» **TO DO**:
The full set of records below is to be reproduced without a single alteration.

» **AVAILABLE DATA**:
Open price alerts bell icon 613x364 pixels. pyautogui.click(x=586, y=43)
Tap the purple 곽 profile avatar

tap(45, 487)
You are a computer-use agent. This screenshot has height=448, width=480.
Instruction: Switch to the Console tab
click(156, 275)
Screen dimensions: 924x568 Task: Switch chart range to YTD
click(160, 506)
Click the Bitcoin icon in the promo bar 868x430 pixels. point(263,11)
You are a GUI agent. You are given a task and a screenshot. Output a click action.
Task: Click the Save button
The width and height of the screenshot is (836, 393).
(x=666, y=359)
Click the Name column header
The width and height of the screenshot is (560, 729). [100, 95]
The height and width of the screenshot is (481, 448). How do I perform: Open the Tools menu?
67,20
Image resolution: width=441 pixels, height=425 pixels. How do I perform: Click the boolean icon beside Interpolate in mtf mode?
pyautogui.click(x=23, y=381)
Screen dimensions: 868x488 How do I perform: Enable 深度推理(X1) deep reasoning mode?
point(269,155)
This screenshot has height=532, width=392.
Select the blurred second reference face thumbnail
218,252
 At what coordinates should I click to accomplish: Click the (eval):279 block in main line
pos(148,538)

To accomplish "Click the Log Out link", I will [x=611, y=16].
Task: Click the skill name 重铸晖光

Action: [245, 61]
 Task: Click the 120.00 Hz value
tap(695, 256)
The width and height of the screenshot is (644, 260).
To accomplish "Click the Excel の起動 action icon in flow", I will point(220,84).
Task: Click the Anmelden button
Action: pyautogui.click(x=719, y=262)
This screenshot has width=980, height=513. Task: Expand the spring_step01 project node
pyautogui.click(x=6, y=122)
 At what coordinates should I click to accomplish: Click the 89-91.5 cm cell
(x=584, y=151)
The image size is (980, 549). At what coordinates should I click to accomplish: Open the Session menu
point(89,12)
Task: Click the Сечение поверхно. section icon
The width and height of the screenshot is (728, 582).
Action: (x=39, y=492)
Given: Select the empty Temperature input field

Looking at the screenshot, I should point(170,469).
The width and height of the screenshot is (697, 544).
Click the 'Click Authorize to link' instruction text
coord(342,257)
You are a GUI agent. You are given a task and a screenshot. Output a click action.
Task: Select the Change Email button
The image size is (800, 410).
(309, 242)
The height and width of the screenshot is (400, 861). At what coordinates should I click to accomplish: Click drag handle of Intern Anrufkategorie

» **WRITTEN ANSWER**:
Open price alerts bell icon 613x364 pixels. pyautogui.click(x=586, y=43)
Tap the purple 곽 profile avatar

tap(45, 487)
You are a computer-use agent. This screenshot has height=448, width=480.
Instruction: Switch to the Console tab
click(156, 275)
Screen dimensions: 924x568 Task: Switch chart range to YTD
click(160, 506)
Click the Bitcoin icon in the promo bar 868x430 pixels. point(263,11)
You are a GUI agent. You are given a task and a screenshot. Output a click action.
Task: Click the Save button
The width and height of the screenshot is (836, 393).
(x=666, y=359)
Click the Name column header
The width and height of the screenshot is (560, 729). [100, 95]
The height and width of the screenshot is (481, 448). How do I perform: Open the Tools menu?
67,20
Image resolution: width=441 pixels, height=425 pixels. How do I perform: Click the boolean icon beside Interpolate in mtf mode?
pyautogui.click(x=23, y=381)
Screen dimensions: 868x488 How do I perform: Enable 深度推理(X1) deep reasoning mode?
point(269,155)
This screenshot has height=532, width=392.
Select the blurred second reference face thumbnail
218,252
 At what coordinates should I click to accomplish: Click the (eval):279 block in main line
pos(148,538)

To accomplish "Click the Log Out link", I will [x=611, y=16].
Task: Click the skill name 重铸晖光

Action: [245, 61]
 Task: Click the 120.00 Hz value
tap(695, 256)
The width and height of the screenshot is (644, 260).
To accomplish "Click the Excel の起動 action icon in flow", I will point(220,84).
Task: Click the Anmelden button
Action: pyautogui.click(x=719, y=262)
This screenshot has width=980, height=513. Task: Expand the spring_step01 project node
pyautogui.click(x=6, y=122)
 At what coordinates should I click to accomplish: Click the 89-91.5 cm cell
(x=584, y=151)
The image size is (980, 549). At what coordinates should I click to accomplish: Open the Session menu
point(89,12)
Task: Click the Сечение поверхно. section icon
The width and height of the screenshot is (728, 582).
Action: (x=39, y=492)
Given: Select the empty Temperature input field

Looking at the screenshot, I should point(170,469).
The width and height of the screenshot is (697, 544).
Click the 'Click Authorize to link' instruction text
coord(342,257)
You are a GUI agent. You are given a task and a screenshot. Output a click action.
Task: Select the Change Email button
The image size is (800, 410).
(309, 242)
The height and width of the screenshot is (400, 861). At what coordinates should I click to accomplish: Click drag handle of Intern Anrufkategorie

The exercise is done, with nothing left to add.